Elle est première dans les sondages pour le premier tour de la présidentielle de 2017. Mais Marine Le Pen est aussi la fille de Jean-Marie Le Pen, qui l'a mise dans l'embarras.

Un succès eurosceptique

Avec un gouvernement impopulaire et une droite désorganisée, c'est le Front national qui est sorti grand gagnant des élections européennes en France. Pour la première fois de son histoire, le parti d'extrême droite prend le premier rang d'un scrutin national en France avec 24,85% des voix et 24 députés européens (sur 74 en France). L'UMP arrive deuxième avec 20,8% des voix et 20 députés, le Parti socialiste troisième avec 14% et 13 élus. Eurosceptique, le Front national a notamment fait campagne pour l'arrêt de l'immigration, le protectionnisme économique et le rapatriement de pouvoirs européens en France. Des partis eurosceptiques ont aussi terminé au premier rang du scrutin en Grande-Bretagne, au Danemark et en Pologne.

La «fournée» de papa

«On fera une fournée la prochaine fois», dit Jean-Marie Le Pen à propos de Patrick Bruel dans une vidéo sur le site web du Front national au début juin. D'abord, le contexte.
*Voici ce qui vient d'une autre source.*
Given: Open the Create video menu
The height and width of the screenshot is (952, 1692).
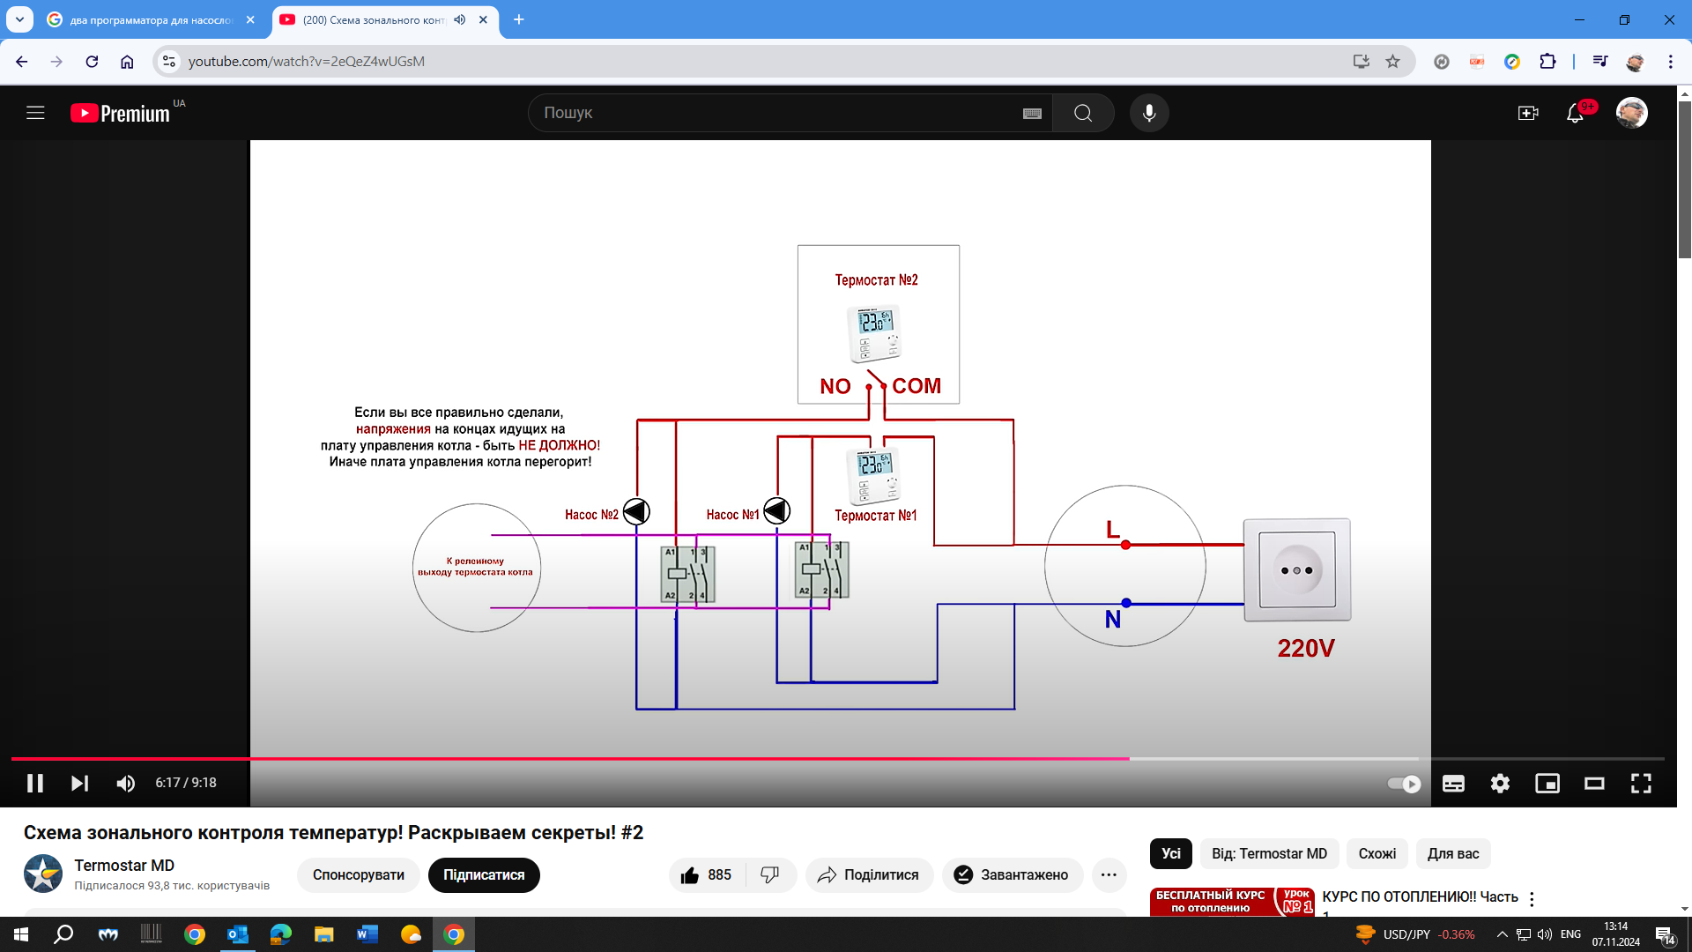Looking at the screenshot, I should click(1528, 113).
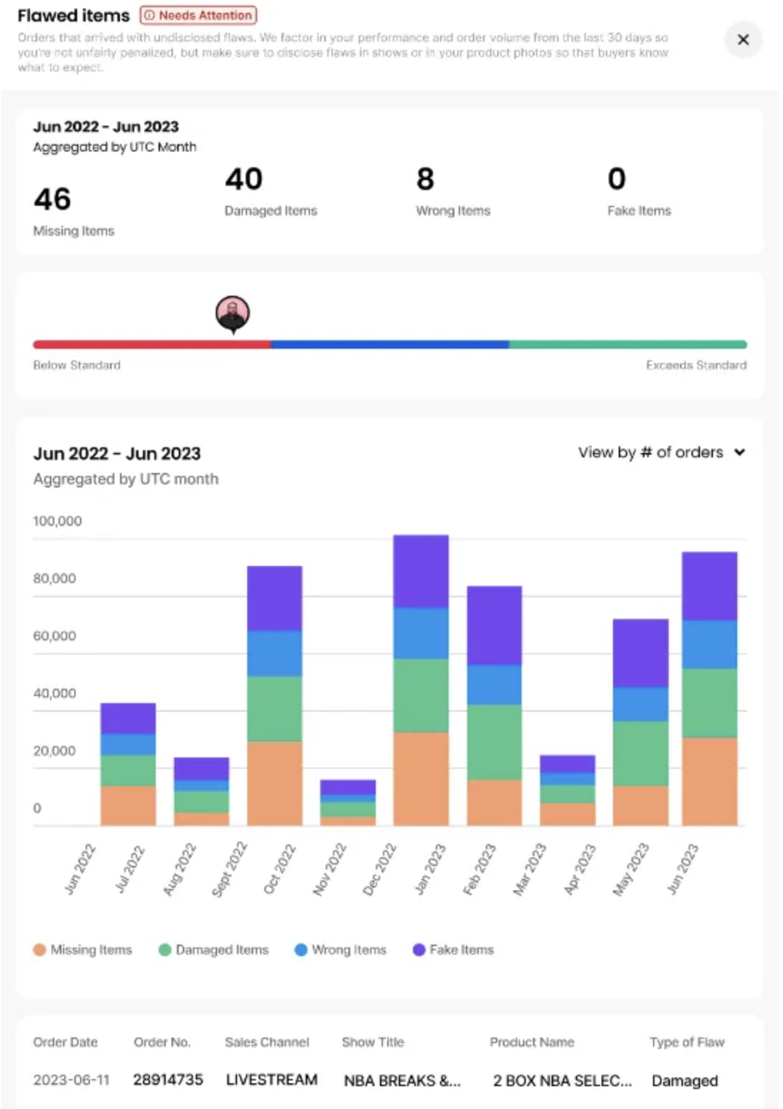This screenshot has width=783, height=1109.
Task: Click the Needs Attention warning badge
Action: point(197,16)
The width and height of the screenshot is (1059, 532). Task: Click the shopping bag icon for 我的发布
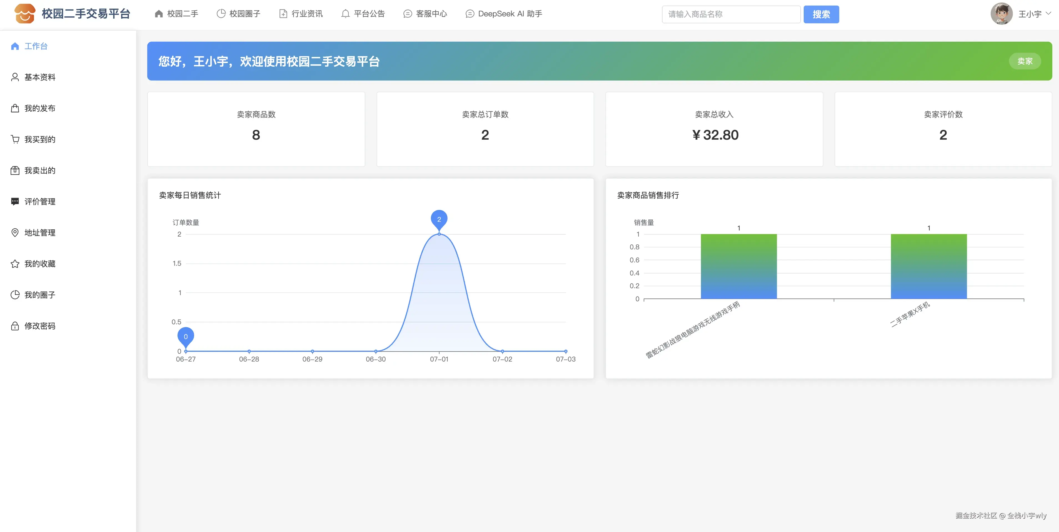coord(15,108)
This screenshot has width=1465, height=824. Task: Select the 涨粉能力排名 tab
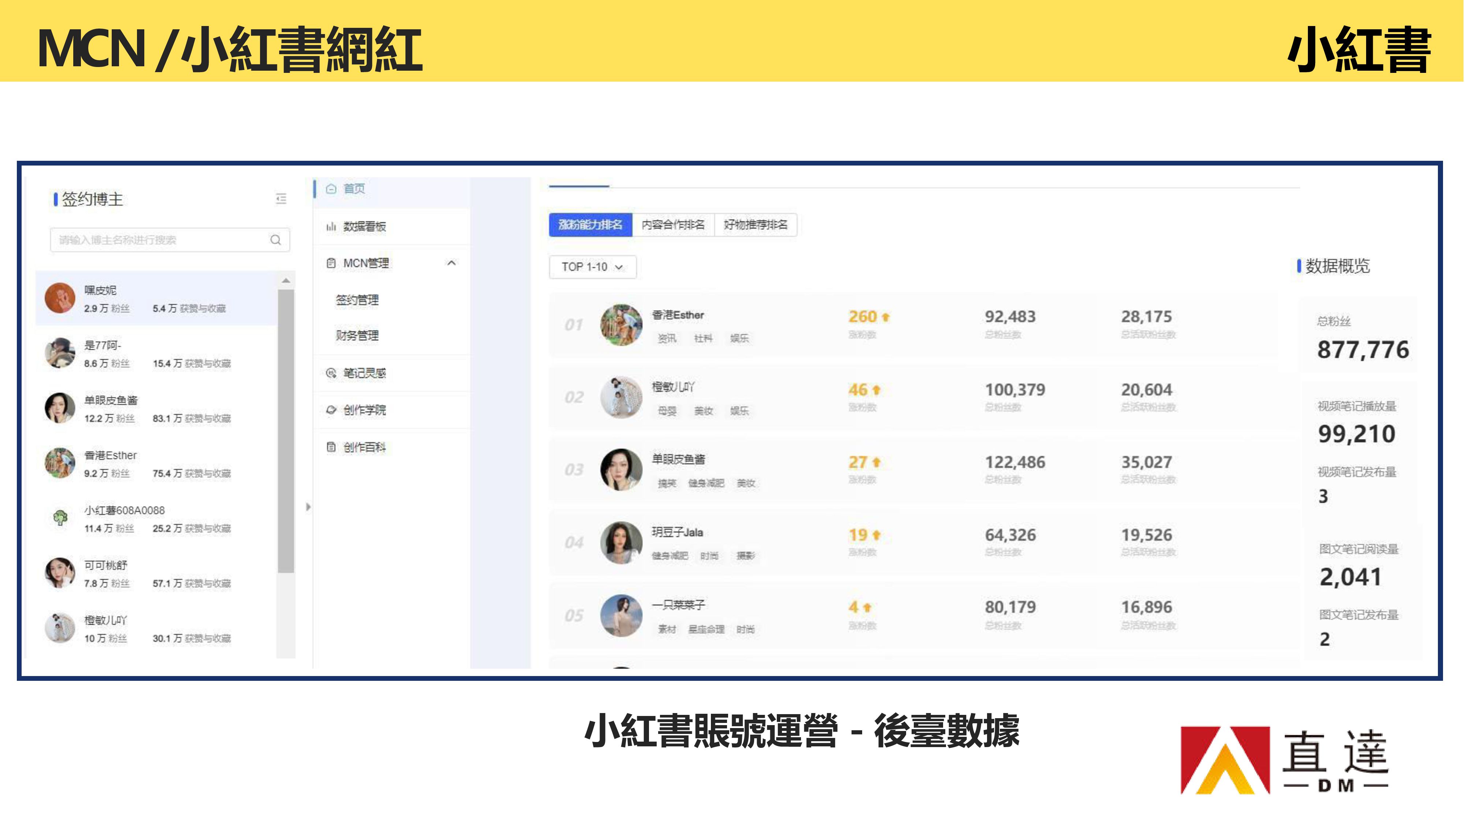[590, 225]
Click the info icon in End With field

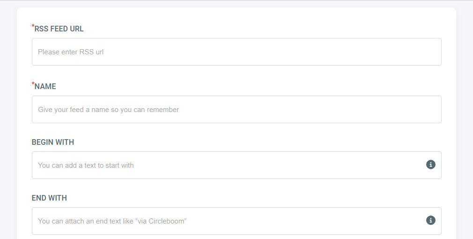(x=430, y=221)
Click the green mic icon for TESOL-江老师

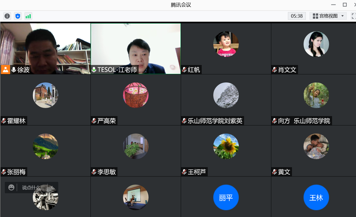pos(94,70)

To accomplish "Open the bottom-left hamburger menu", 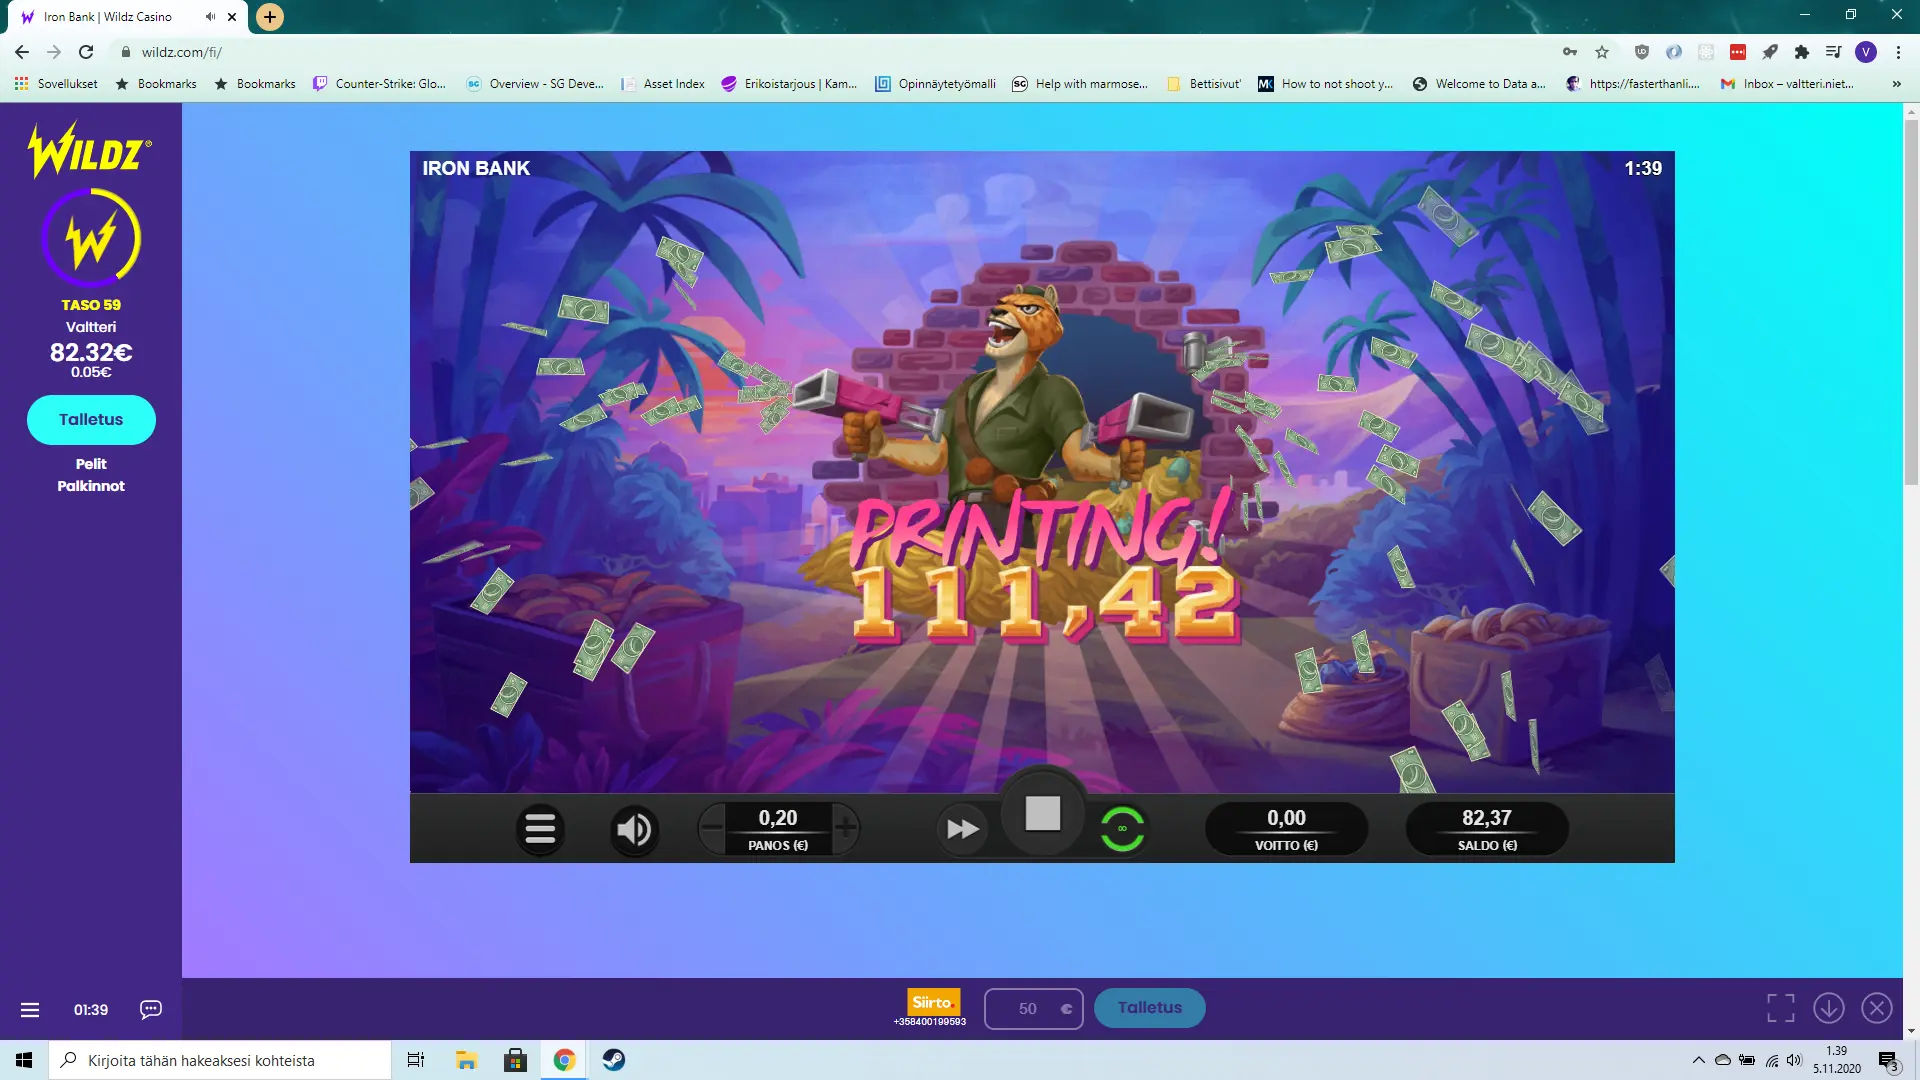I will [30, 1010].
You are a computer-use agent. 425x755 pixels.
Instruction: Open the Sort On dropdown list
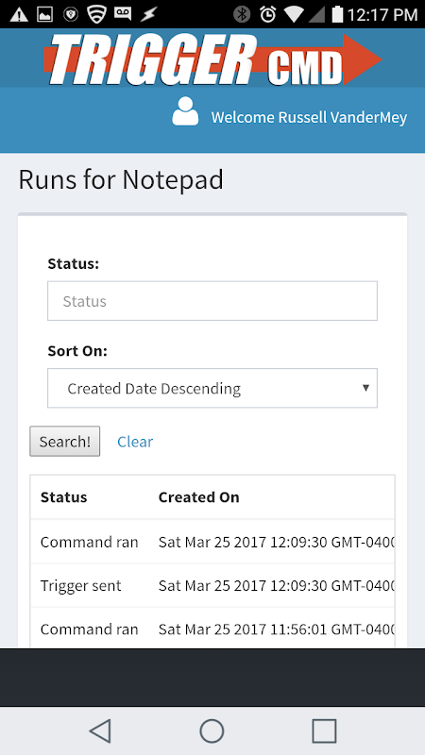[x=212, y=388]
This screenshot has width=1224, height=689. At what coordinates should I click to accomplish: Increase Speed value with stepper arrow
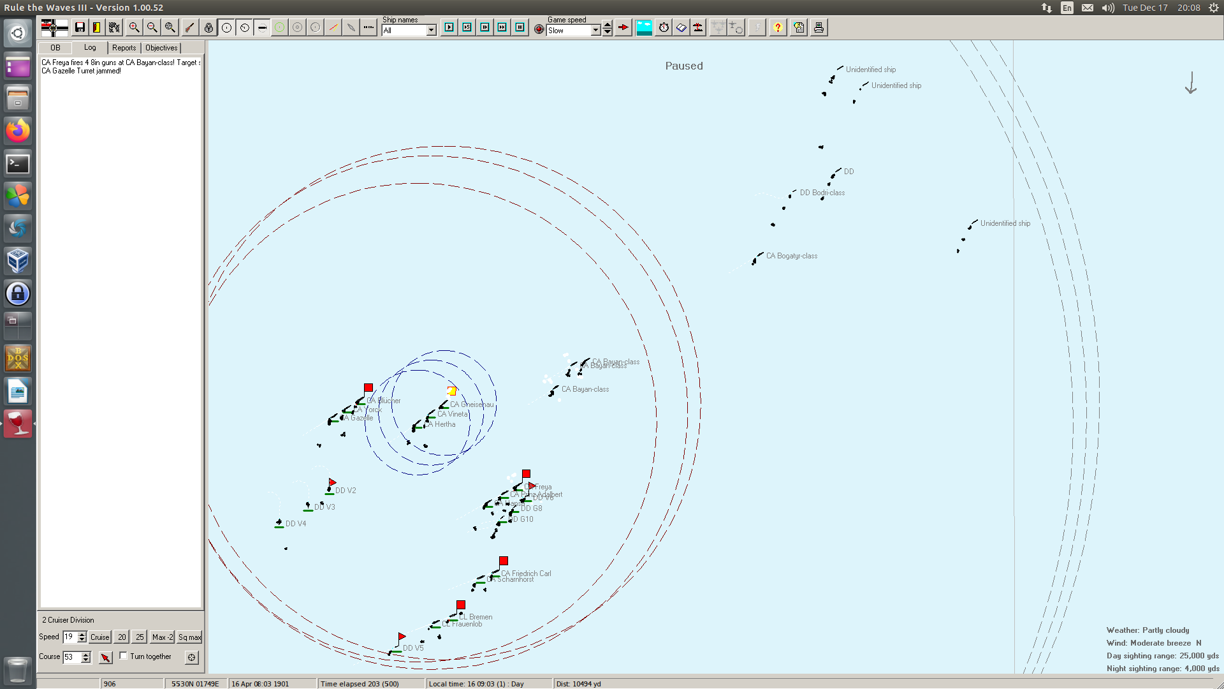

Jean-Marie Le Pen, fondateur, président d'honneur et père de l'actuelle présidente du Front national, a déjà quelques déclarations antisémites à son actif en 42 ans de carrière politique. Patrick Bruel, d'origine juive, est un grand chanteur français. Et la «fournée», une allusion aux fours crématoires des nazis durant la Seconde Guerre mondiale. «Avait-il besoin de nous rappeler son vrai visage et celui du FN?», a dit Patrick Bruel après cette déclaration. Marine Le Pen a condamné «la faute politique» de son père, à qui elle a succédé en 2011. «Avec [sa] très longue expérience [...], ne pas avoir anticipé l'interprétation qui serait faite de cette formulation est une faute politique dont le Front national subit les conséquences», a-t-elle dit. Le paternel a ensuite répliqué que c'était sa fille qui faisait une faute politique en tentant de faire du Front national «un parti comme les autres».

Un air de déjà-vu

Pas moins de 26% des voix: c'est la marque obtenue par Marine Le Pen au dernier sondage réalisé par l'Institut français de l'opinion publique (IFOP) pour le magazine L'Express du 31 juillet dernier. S'il y avait eu une élection, la présidente du Front national aurait pris la tête du premier tour devant Nicolas Sarkozy (25%) et François Hollande (17%). Le scénario n'est pas nouveau: un an avant l'élection présidentielle de 2012, Marine Le Pen arrivait aussi première dans les sondages, un scrutin où elle a finalement été écartée du deuxième tour en terminant troisième.